Percy Bysshe Shelley
Percy Bysshe Shelley Quotes
''Government is an evil; it is only the thoughtlessness and vices of men that make it a necessary evil. When all men are good and wise, government will of itself decay.''Percy Bysshe Shelley (1792-1822), British poet. An Address to the Irish People (1812). These sentiments reflect those expressed in Thomas Paine's Common Sense (1776).
''Love is free; to promise for ever to love the same woman is not less absurd than to promise to believe the same creed; such a vow in both cases excludes us from all inquiry.''Percy Bysshe Shelley (1792-1822), British poet. A note from Queen Mab, Even Love Is Sold (1813).
''The odious and disgusting aristocracy of wealth is built upon the ruins of all that is good in chivalry or republicanism; and luxury is the forerunner of a barbarism scarcely capable of cure.''Percy Bysshe Shelley (1792-1822), British poet. A note, in Queen Mab, A Vindication of Natural Diet (1813).
''It is impossible that had Buonaparte descended from a race of vegetable feeders that he could have had either the inclination or the power to ascend the throne of the Bourbons.''Percy Bysshe Shelley (1792-1822), British poet. A Vindication of Natural Diet, a note in Queen Mab (1813). Shelley became a vegetarian in 1812, remaining so until his death.

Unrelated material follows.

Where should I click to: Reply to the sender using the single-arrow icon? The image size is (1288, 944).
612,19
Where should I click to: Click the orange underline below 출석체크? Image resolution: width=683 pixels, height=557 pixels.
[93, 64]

''Constancy has nothing virtuous in itself, independently of the pleasure it confers, and partakes of the temporizing spirit of vice in proportion as it endures tamely moral defects of magnitude in the object of its indiscreet choice.''Percy Bysshe Shelley (1792-1822), British poet. Even Love Is Sold (1813). A note from Queen Mab.
''Chastity is a monkish and evangelical superstition, a greater foe to natural temperance even than unintellectual sensuality.''Percy Bysshe Shelley (1792-1822), British poet. Even Love is Sold, note, Queen Mab (1813).
''It is his weakness to be proud: he derives, from a comparison of his own extraordinary mind with the dwarfish intellects that surround him, an intense apprehension of the nothingness of human life.''Percy Bysshe Shelley (1792-1822), British poet. Julian and Maddalo, preface. The description of Count Maddalo was taken to be a portrait of Byron.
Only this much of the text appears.